[[ Records shown open ]]

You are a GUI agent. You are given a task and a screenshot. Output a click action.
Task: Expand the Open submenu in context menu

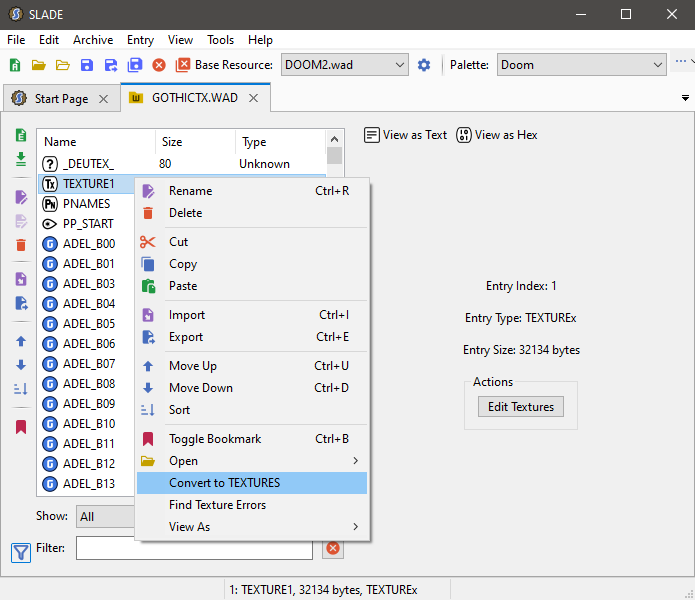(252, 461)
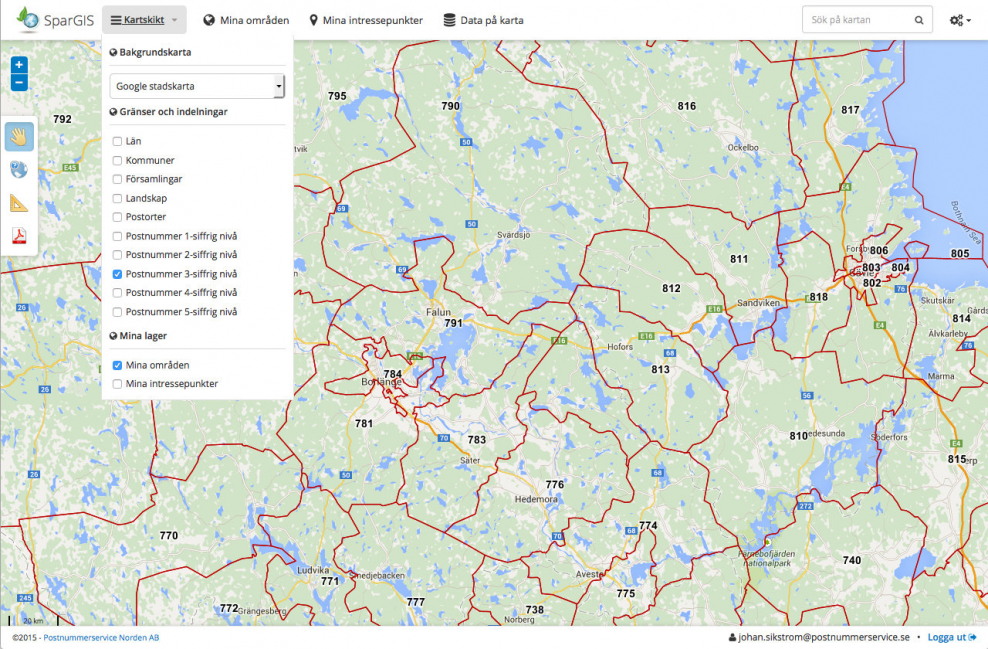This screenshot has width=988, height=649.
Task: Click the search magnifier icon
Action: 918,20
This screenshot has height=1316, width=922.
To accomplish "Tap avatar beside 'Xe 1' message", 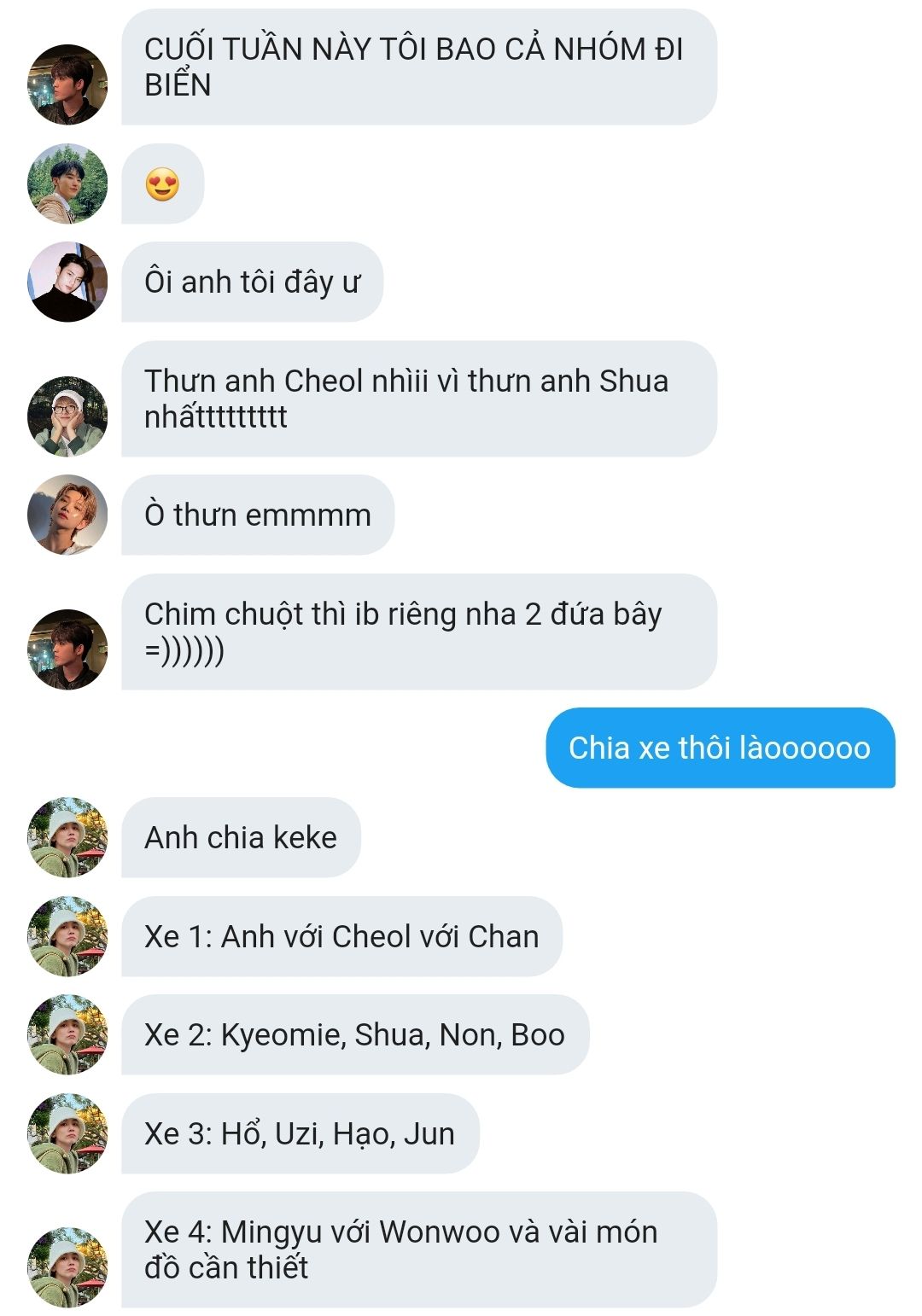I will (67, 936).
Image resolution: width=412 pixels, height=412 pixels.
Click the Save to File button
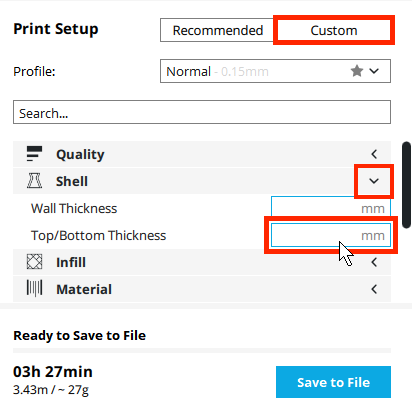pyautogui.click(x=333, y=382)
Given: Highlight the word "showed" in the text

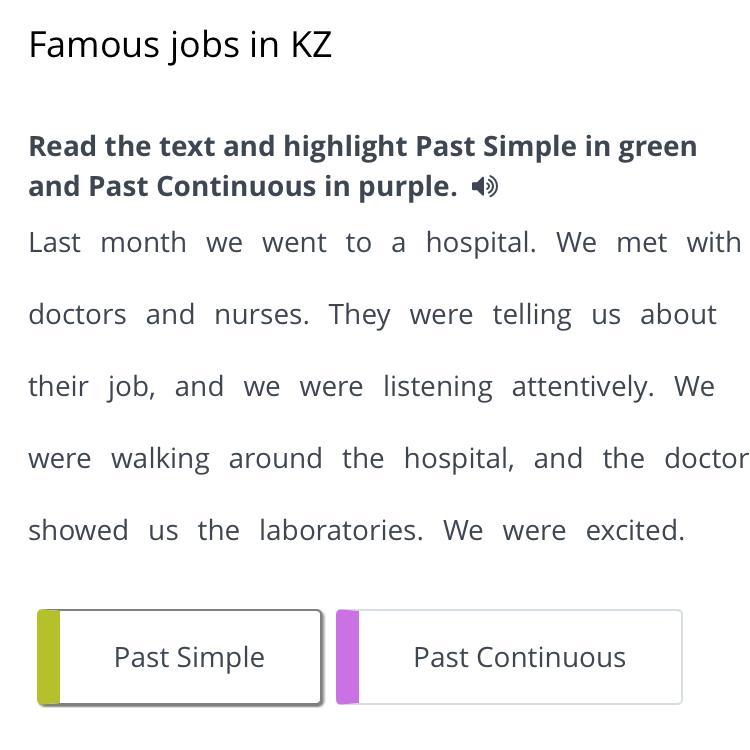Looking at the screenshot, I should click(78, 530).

[[ Records shown closed ]]

Directions:
The reply needs to repeat exactly the line containing "Image resolution: width=412" and each line after it, through the final line of the entries above, and to skip the pictures.

Response:
Image resolution: width=412 pixels, height=412 pixels.
Click the Save to File button
pyautogui.click(x=333, y=382)
Given: Highlight the word "showed" in the text

Looking at the screenshot, I should click(78, 530).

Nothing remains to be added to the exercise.